**TASK TO CARRY OUT**
For this exercise, copy exactly the lines below from the one with "You are a GUI" through the one with "Task: Click the clock icon on TEMPS MACH." and leave out the pictures.

Extracted records

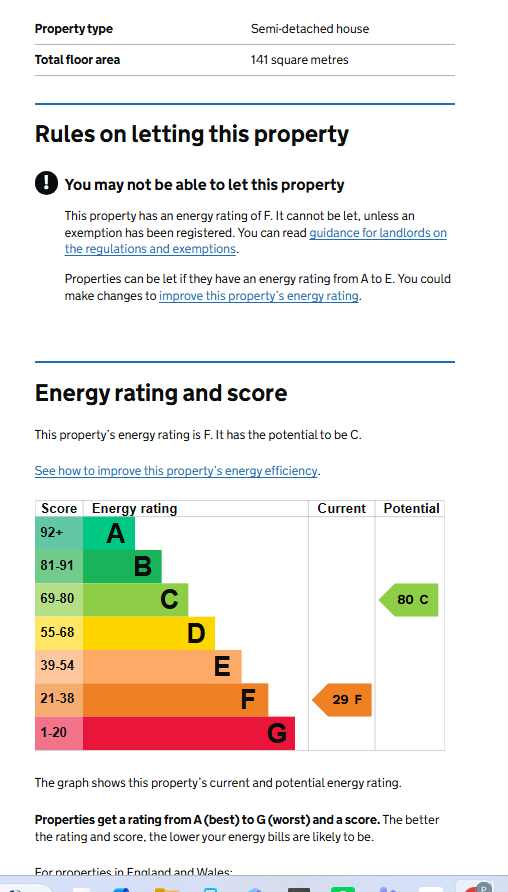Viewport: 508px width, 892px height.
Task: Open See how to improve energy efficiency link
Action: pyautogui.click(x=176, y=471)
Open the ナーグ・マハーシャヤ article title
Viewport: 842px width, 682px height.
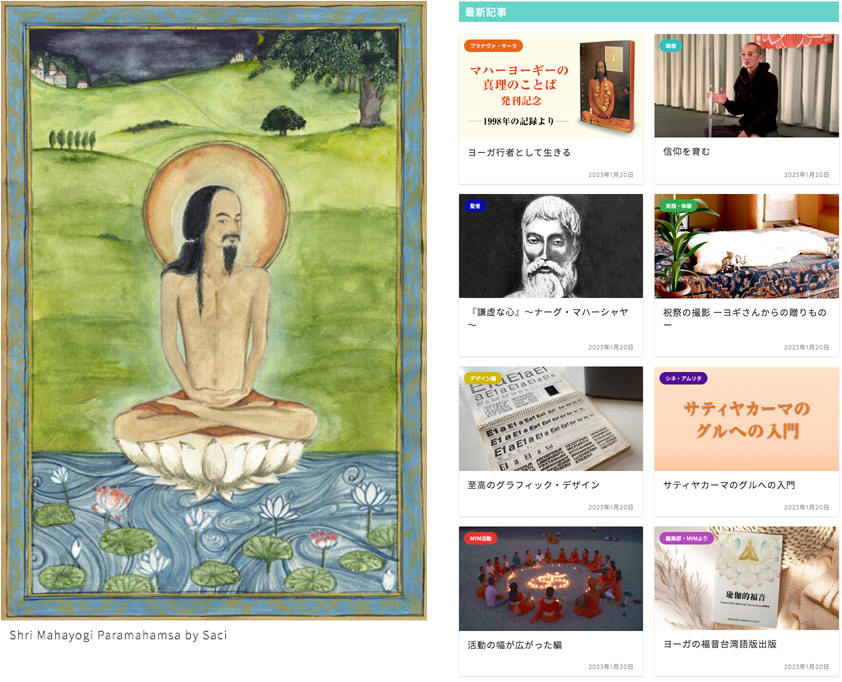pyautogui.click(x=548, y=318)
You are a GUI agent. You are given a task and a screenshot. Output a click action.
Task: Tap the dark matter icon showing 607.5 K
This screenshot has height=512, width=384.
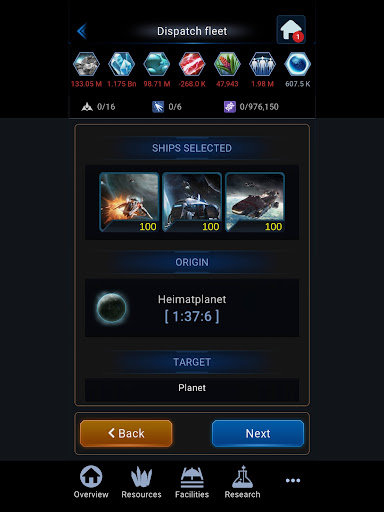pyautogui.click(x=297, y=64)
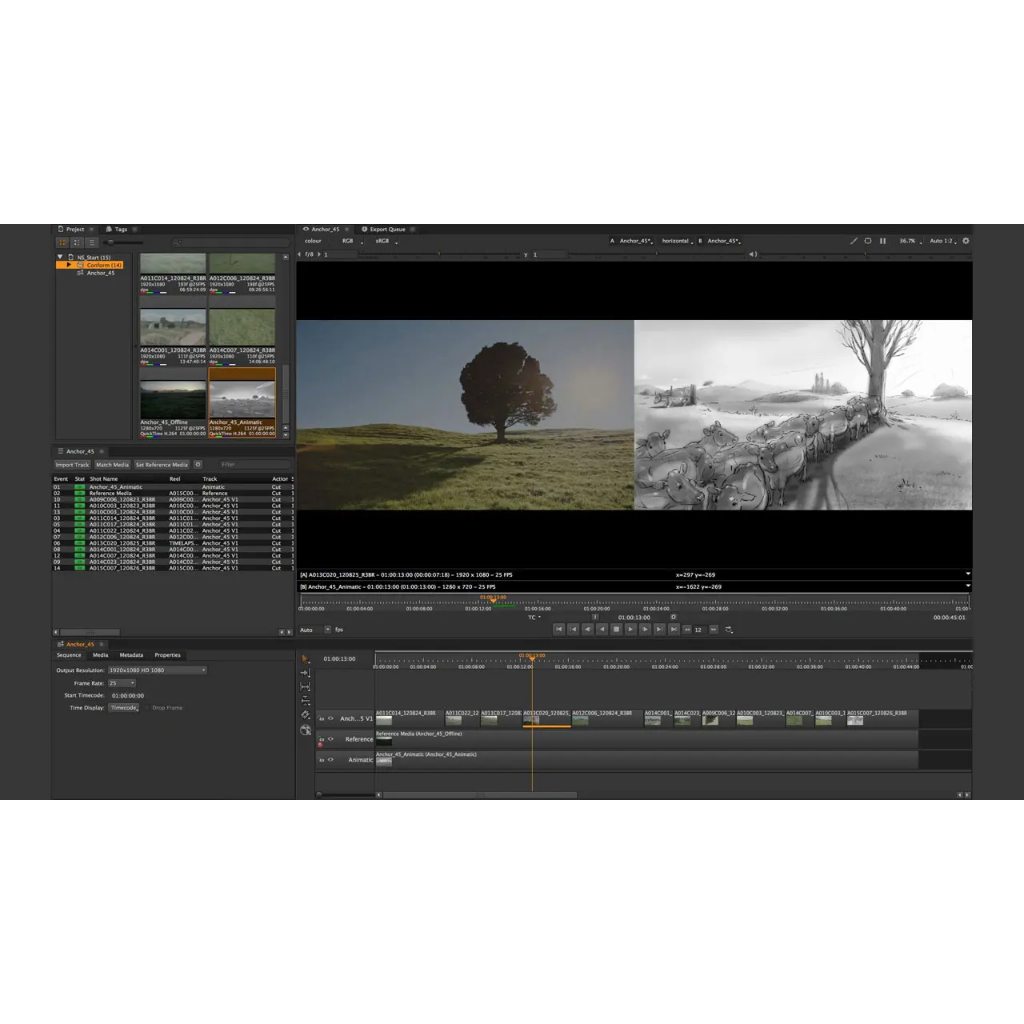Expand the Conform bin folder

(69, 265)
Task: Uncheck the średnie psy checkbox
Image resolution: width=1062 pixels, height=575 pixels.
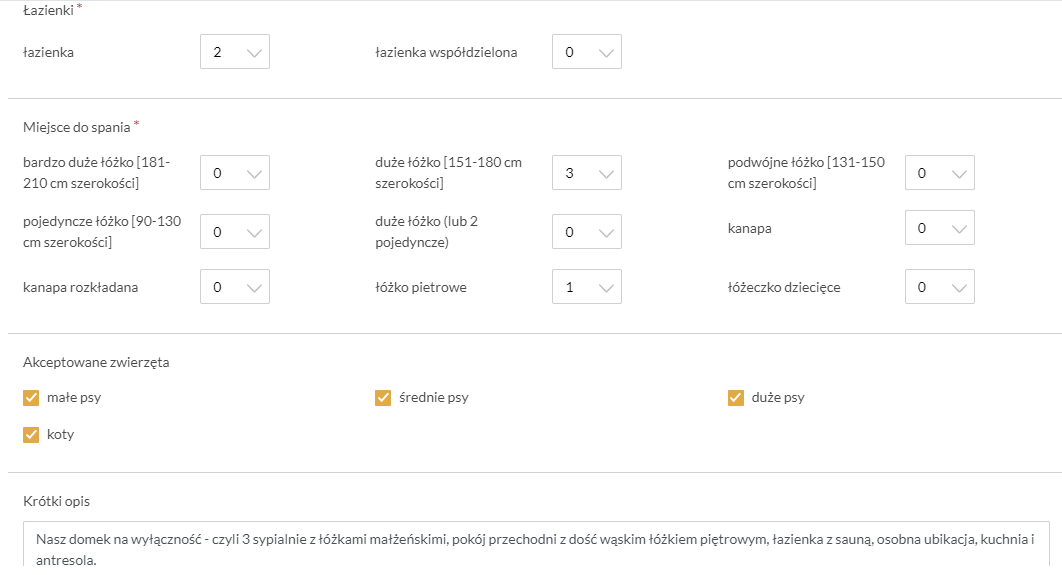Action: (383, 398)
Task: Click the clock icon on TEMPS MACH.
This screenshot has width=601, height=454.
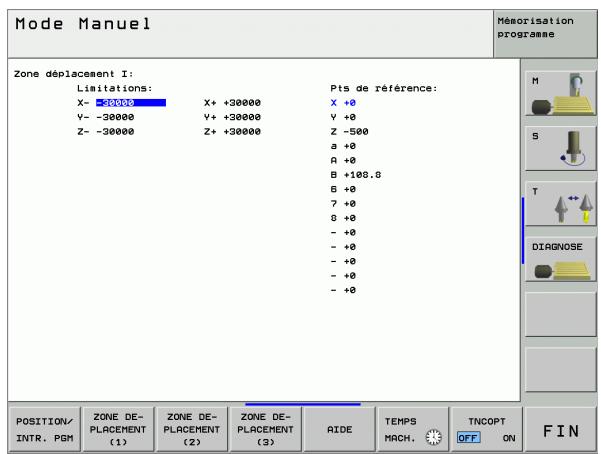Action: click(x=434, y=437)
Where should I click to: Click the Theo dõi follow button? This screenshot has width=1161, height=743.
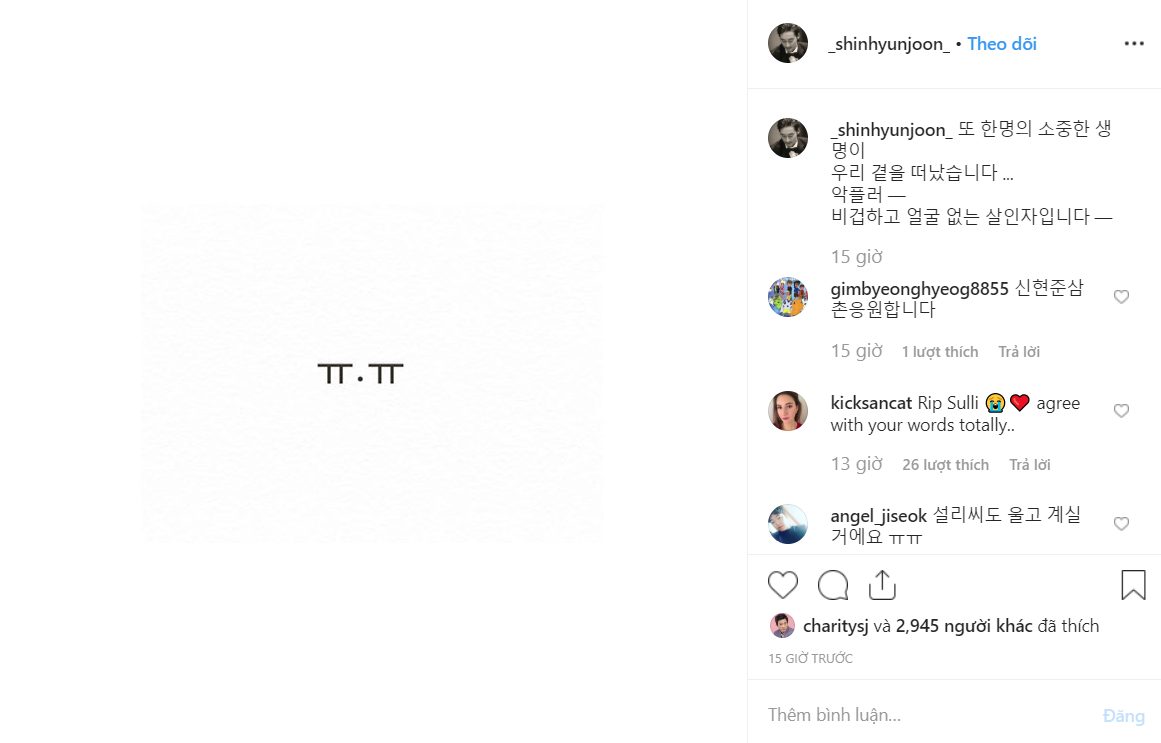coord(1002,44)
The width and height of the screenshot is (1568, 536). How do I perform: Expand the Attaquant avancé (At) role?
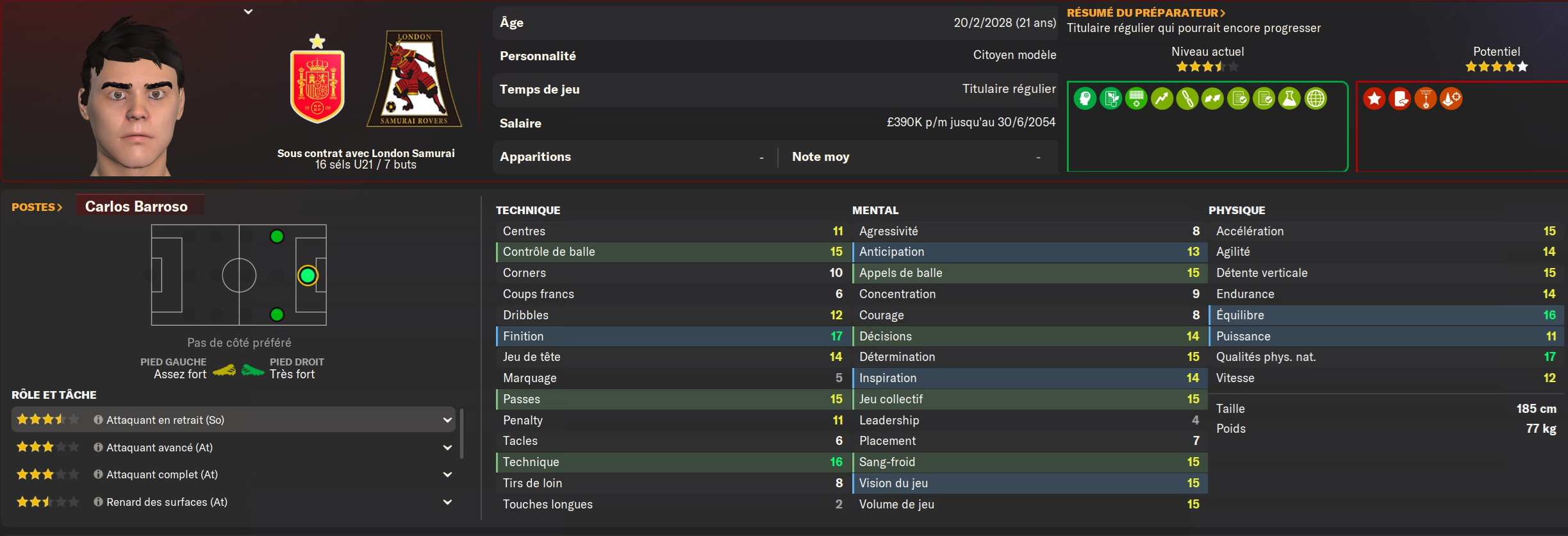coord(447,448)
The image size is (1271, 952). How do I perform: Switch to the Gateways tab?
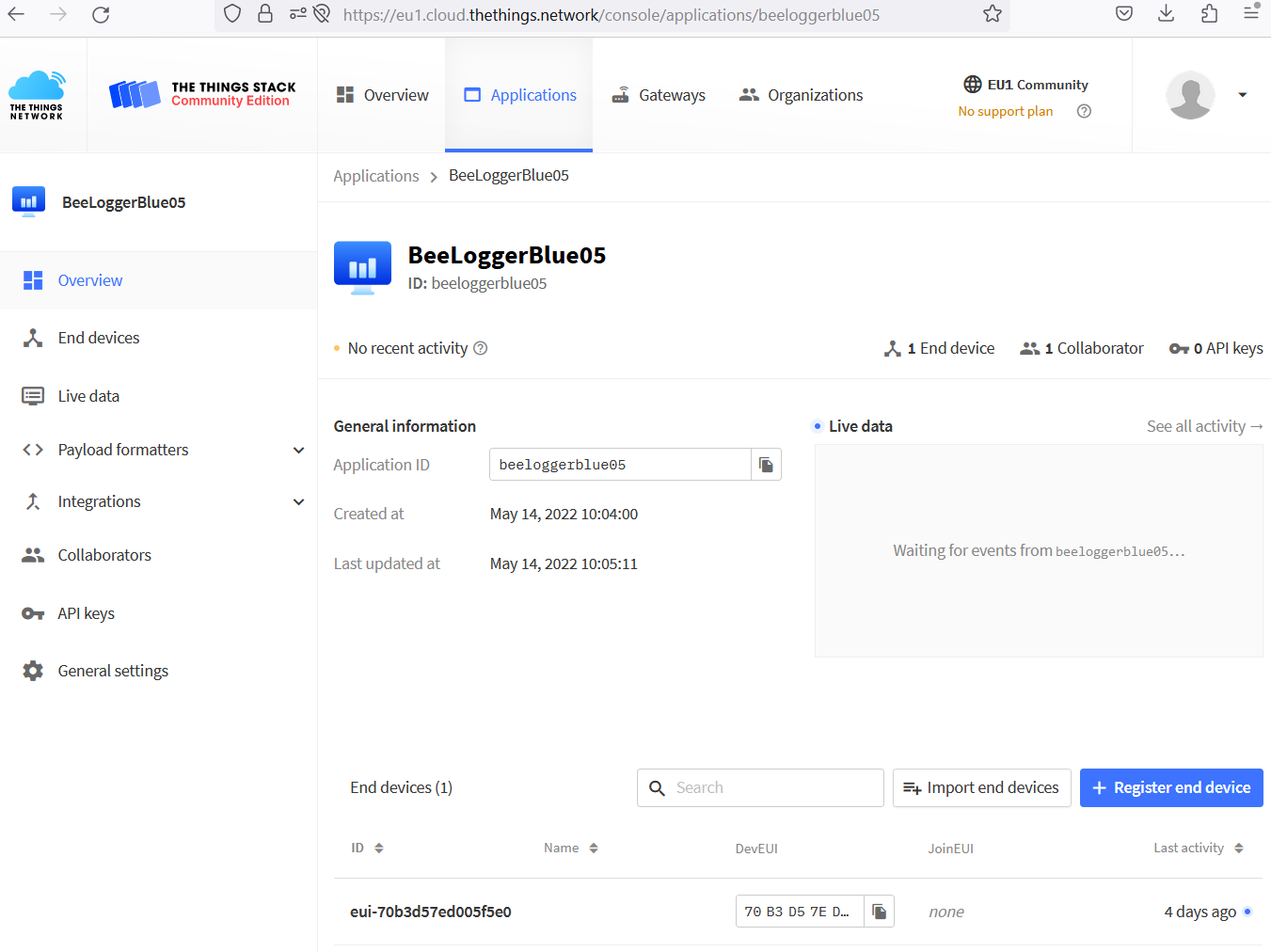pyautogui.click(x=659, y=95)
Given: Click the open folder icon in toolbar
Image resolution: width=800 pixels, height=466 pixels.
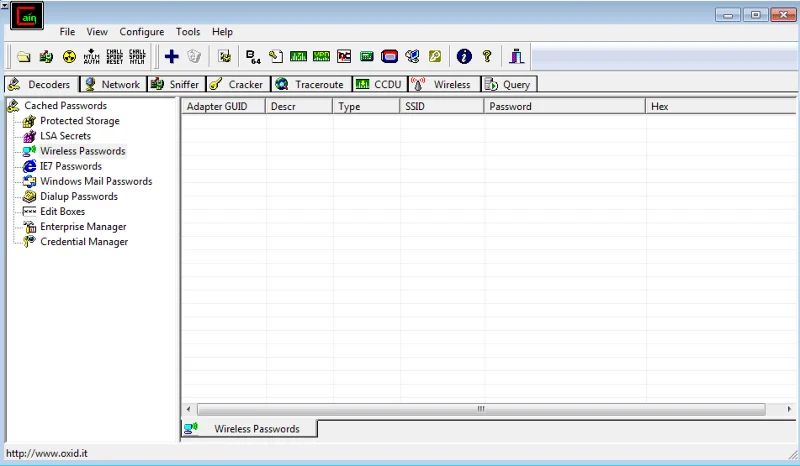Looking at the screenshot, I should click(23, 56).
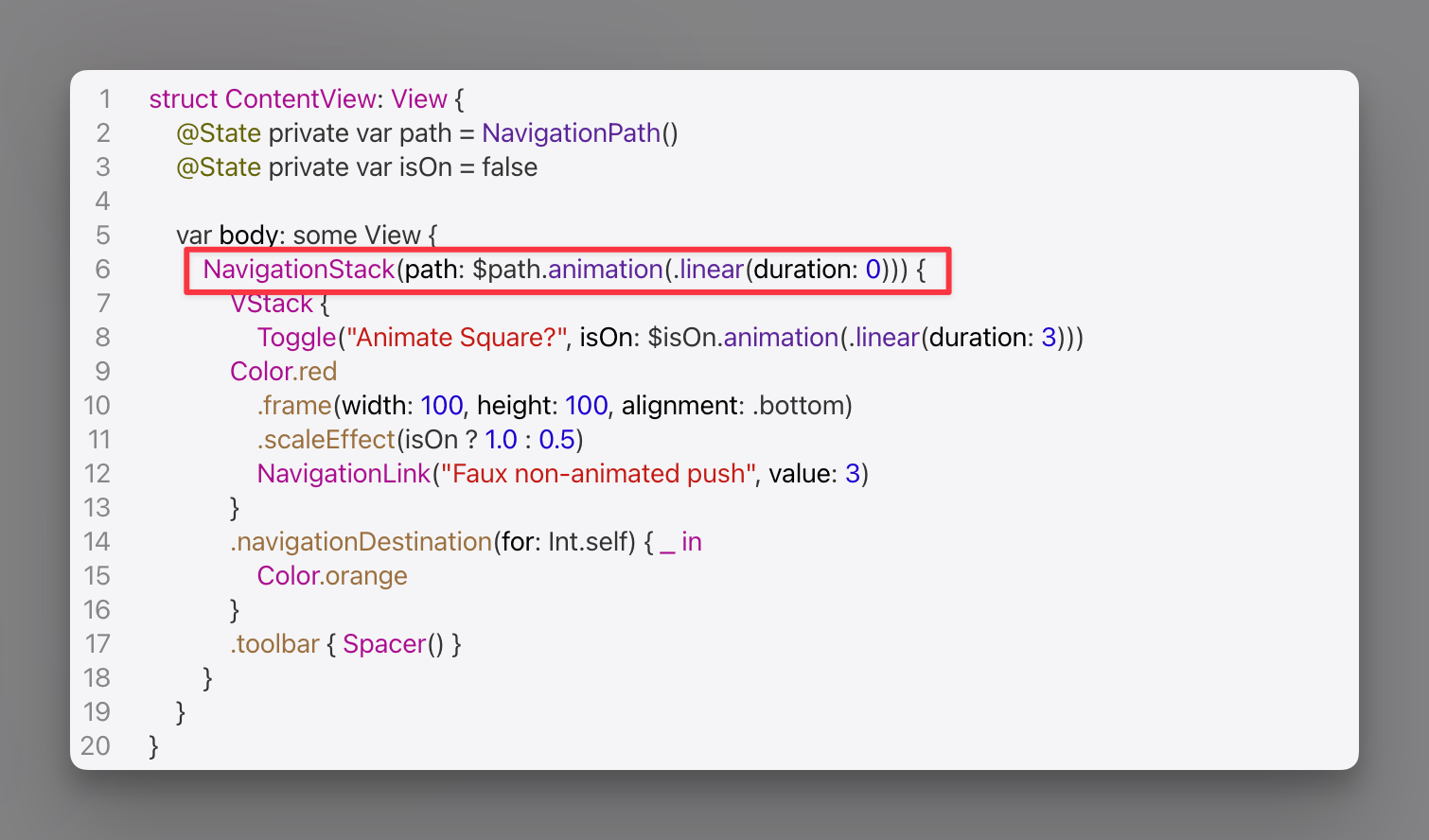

**ANSWER SECTION**
You are a GUI agent. You are given a task and a screenshot. Output a click action.
Task: Tap the dark matter icon showing 607.5 K
This screenshot has height=512, width=384.
pyautogui.click(x=297, y=64)
Expand the Conform bin folder

(69, 265)
Task: Uncheck the średnie psy checkbox
Image resolution: width=1062 pixels, height=575 pixels.
Action: (383, 398)
Task: Click the clock icon on TEMPS MACH.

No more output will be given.